A deeper understanding of Q4_K_M can be achieved by comparing it directly with Q4_0. Notably, Q4_K_M encompasses two distinct GGUF tensor types: q4_k and q6_k. These tensors differ not only in precision but also in group size.

Q4_K_M vs Q4_0 Comparison
Aspect Q4_K_M Q4_0
Quantization Type Mixed: q4_k + q6_k (Mostly q4_k) Pure q4_0*
Structure Super-block with block_scale block_min Simple linear block structure
Weight Formula w = q × block_scale + block_min w = q × block_scale
Group Size q4_k: 32, q6_k: 16 32
Bit-width 4-bit (q4_k) and 6-bit (q6_k) 4-bit
Accuracy Higher (due to mixed precision and finer quant) Lower (compared to Q4_K_M)

* Both Qwen2.5 Q4_0 and Q4KM GGUF have q6_k GGUF tensor. Q4_0 model’s last layer “output.weight” is the only one q6_k tensor.

So, what does this look like in practice? Qwen2.5 offers a clear example.

Qwen2.5 Q4_0 and Q4_K_M GGUF models both include q6_k tensors. In Q4_0, the only q6_k tensor is typically the final layer (output.weight). While OpenVINO shares embedding weights with lm_head, GGUF keeps them separate.

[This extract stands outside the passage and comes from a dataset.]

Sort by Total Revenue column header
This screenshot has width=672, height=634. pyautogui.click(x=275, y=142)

For certain Qwen Q4_0 models (e.g., 3B/7B), lm_head is stored as a q6_k tensor in GGUF. To align with llama.cpp behavior and improve accuracy, this weight is loaded directly from GGUF instead of using shared embeddings.

Since INT6 is not supported by OpenVINO, all q6_k tensors are converted to INT8 for both Q4_0 and Q4_K_M models. Currently, to bypass GPU limitations with group-wise INT8 dequantization, q6_k tensors are converted to FP16 at load time on CPU. The q6_k workaround introduces some loading and inference performance overhead.

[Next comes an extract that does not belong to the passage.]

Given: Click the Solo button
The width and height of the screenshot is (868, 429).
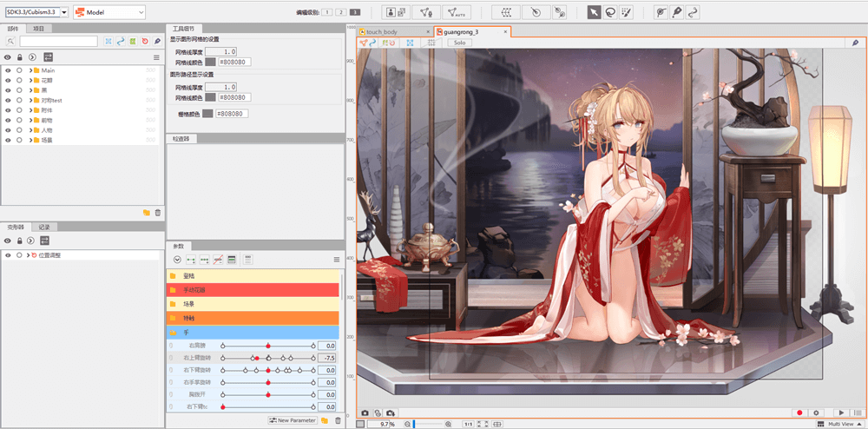Looking at the screenshot, I should point(460,42).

Model Quantization Breakdown
Model Quantization Type q4_0 / q4_k Tensors q6_k Tensors
Qwen2.5-3B-Q4_0 Q4_0 253 (q4_0) 1
Qwen2.5-3B-Q4_K_M Q4_K_M 217 (q4_k) 37
Qwen2.5-7B-Q4_0 Q4_0 171 (q4_0) 1
Qwen2.5-7B-Q4_K_M Q4_K_M 144 (q4_k) 20

Q4_K_M models typically contain approximately six times more q4_k tensors than q6_k tensors. As a result, q6_k to fp16 workaround is relatively acceptable in terms of performance impact.

By leveraging common optimization techniques during the model loading phase, the overall pipeline latency can be further minimized.

Loading optimizations:

  • - Parallel Parsing: Uses ov::parallel_for for multi-threaded.
  • - Split-File Support: Compatible with llama.cpp’s sharding scheme for loading large GGUF models.

Loading performance results show that the Qwen2.5-7B-Q4_K_M model can be extracted and generated into an OpenVINO model graph in under 10 seconds on an Intel LNL U7 268V, dramatically outperforming the offline GGUF-to-OpenVINO approach, which takes about 4 minutes and over 15 GB of memory to save the PyTorch FP16 model (e.g., Llama-3.1-8b-Q4_K_M).